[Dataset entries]
————
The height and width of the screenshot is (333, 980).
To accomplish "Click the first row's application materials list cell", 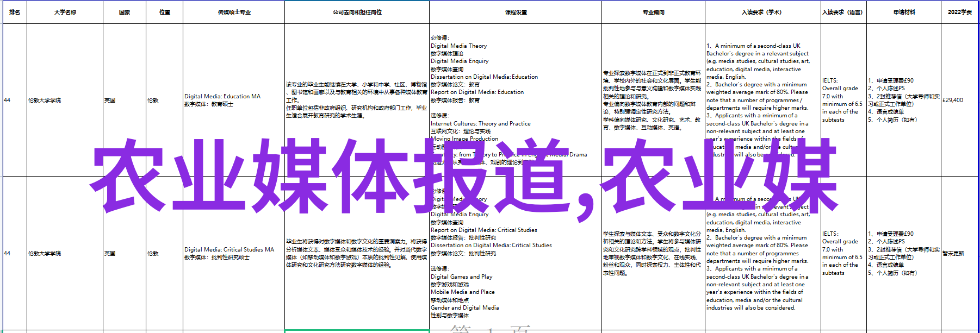I will [x=903, y=100].
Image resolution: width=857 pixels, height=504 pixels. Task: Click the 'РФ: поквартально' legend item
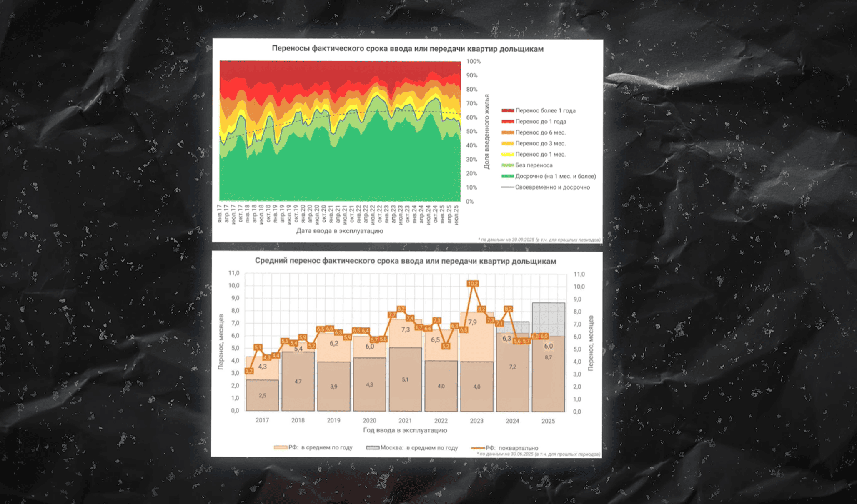click(x=505, y=448)
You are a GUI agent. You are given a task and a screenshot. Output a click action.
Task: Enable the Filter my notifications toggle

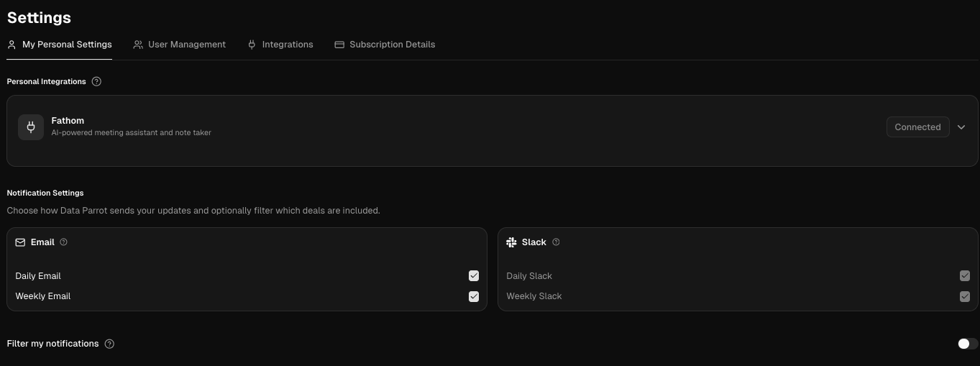point(968,344)
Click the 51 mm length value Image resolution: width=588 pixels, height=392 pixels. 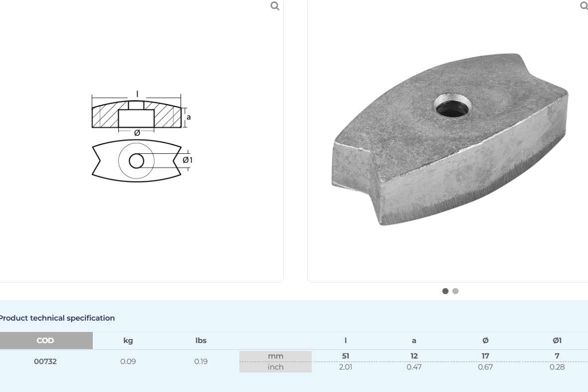pos(346,356)
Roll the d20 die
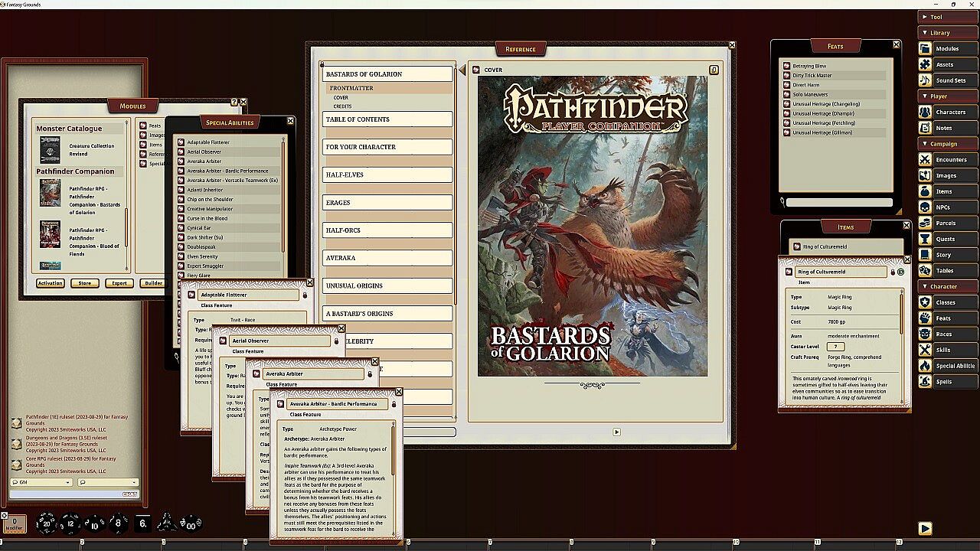 click(46, 523)
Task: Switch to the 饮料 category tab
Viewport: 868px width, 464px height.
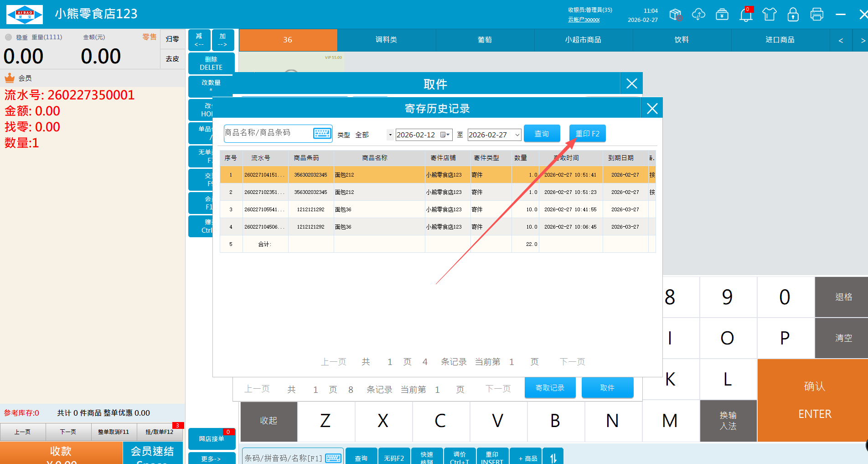Action: tap(682, 40)
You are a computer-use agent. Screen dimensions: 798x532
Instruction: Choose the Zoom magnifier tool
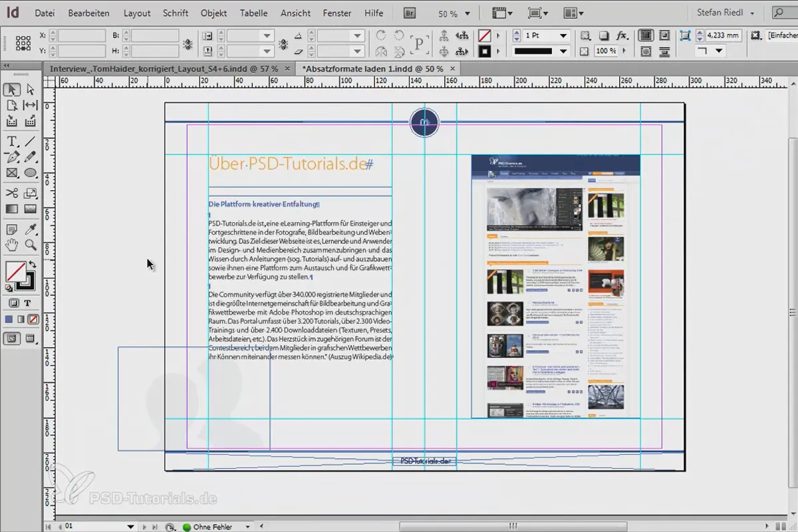30,245
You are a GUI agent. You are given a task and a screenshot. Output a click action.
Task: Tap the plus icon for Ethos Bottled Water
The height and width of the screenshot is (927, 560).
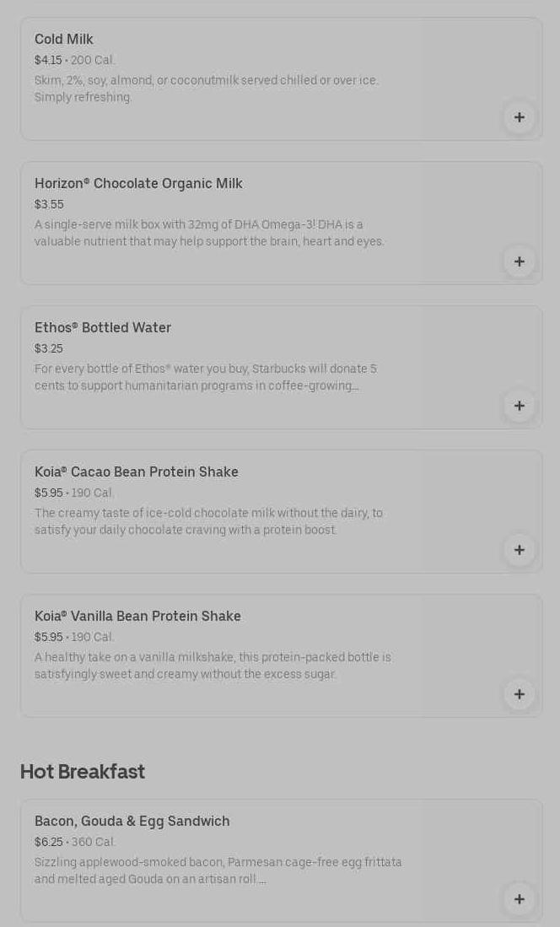(x=519, y=406)
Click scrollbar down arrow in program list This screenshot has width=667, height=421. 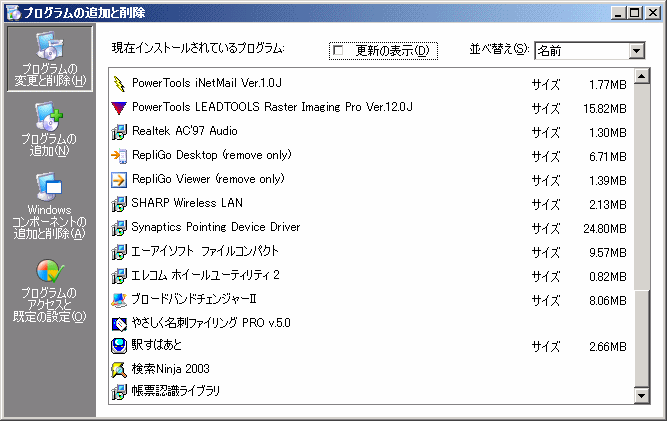pos(641,397)
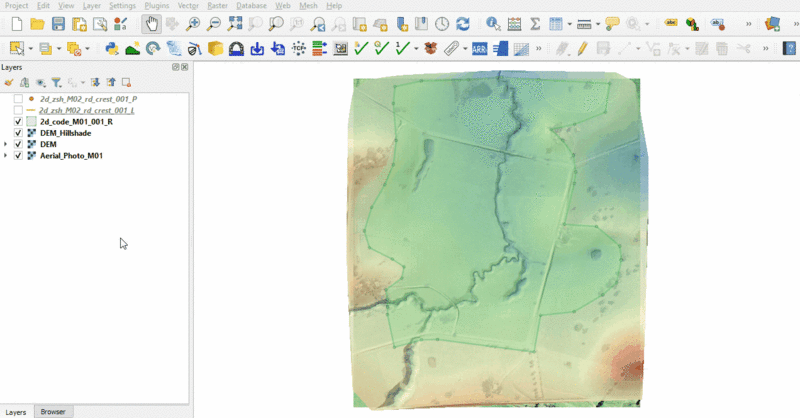The width and height of the screenshot is (800, 418).
Task: Open the Python console icon
Action: pyautogui.click(x=112, y=48)
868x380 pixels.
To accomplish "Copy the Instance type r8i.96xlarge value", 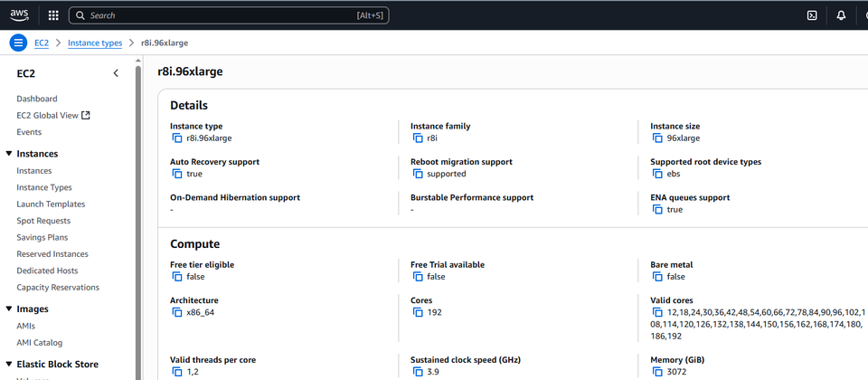I will (177, 138).
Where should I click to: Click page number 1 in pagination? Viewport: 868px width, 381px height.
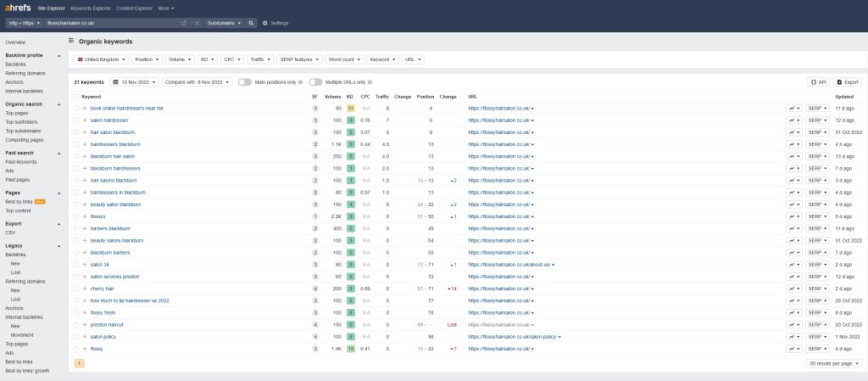[79, 363]
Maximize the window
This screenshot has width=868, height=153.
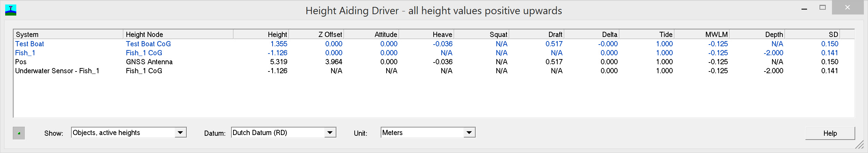coord(823,8)
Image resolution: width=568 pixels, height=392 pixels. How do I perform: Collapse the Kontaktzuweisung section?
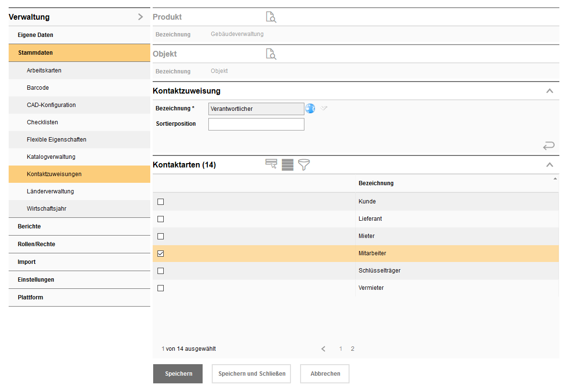pyautogui.click(x=550, y=91)

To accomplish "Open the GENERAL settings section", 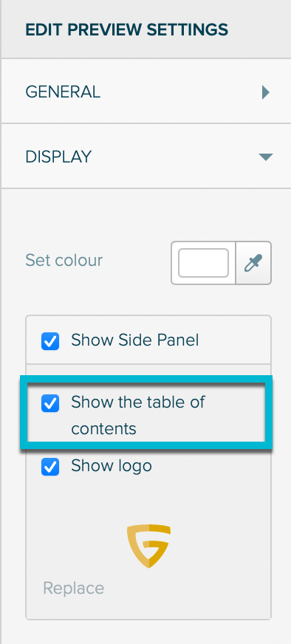I will point(146,92).
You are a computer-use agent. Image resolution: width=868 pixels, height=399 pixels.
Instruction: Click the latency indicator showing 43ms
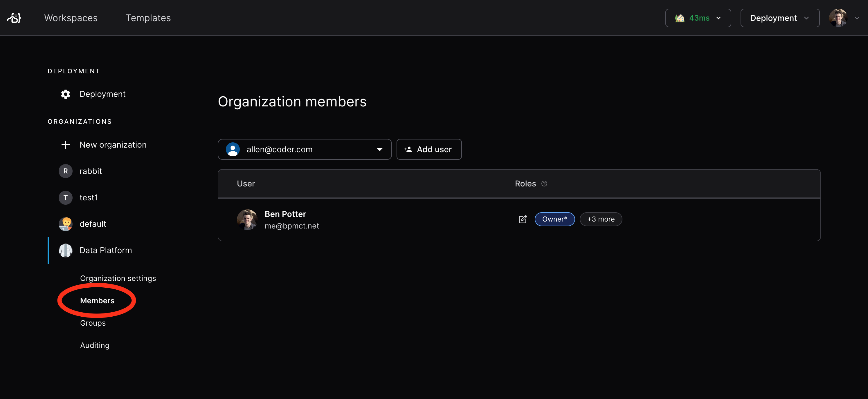click(698, 18)
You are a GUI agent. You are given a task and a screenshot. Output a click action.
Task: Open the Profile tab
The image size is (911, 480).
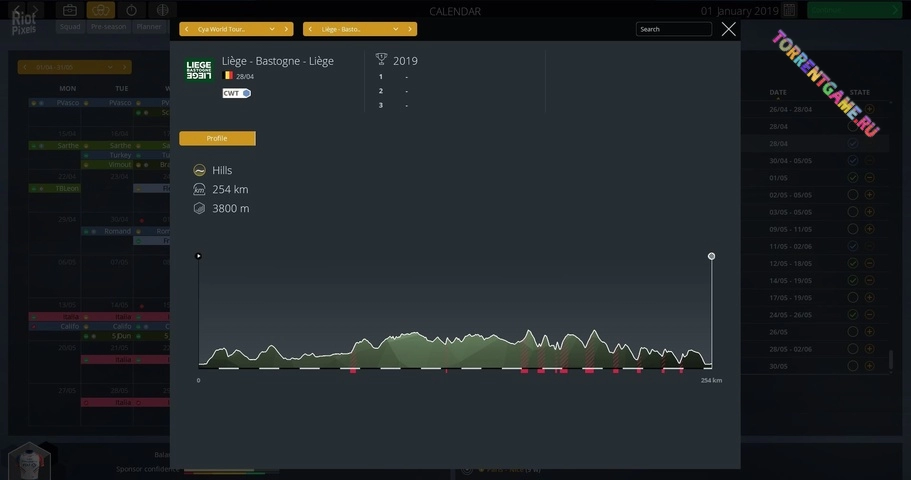217,138
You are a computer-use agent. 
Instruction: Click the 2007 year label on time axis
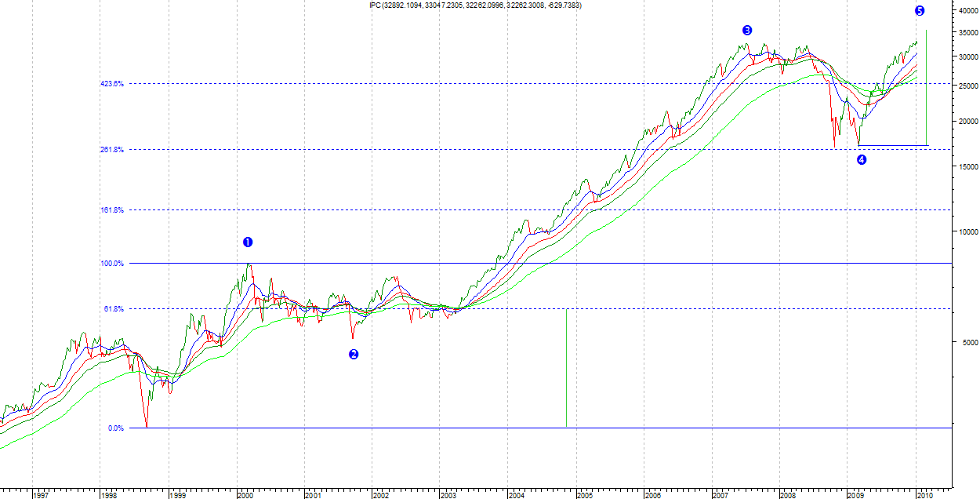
————
**What is required:**
Copy out, in full, each line above that has the word "computer" in it.

**Answer for the task:**
You are a computer-use agent. Screen dimensions: 798x532
You are a computer-use agent. Image resolution: width=868 pixels, height=399 pixels.
You are a computer-use agent. 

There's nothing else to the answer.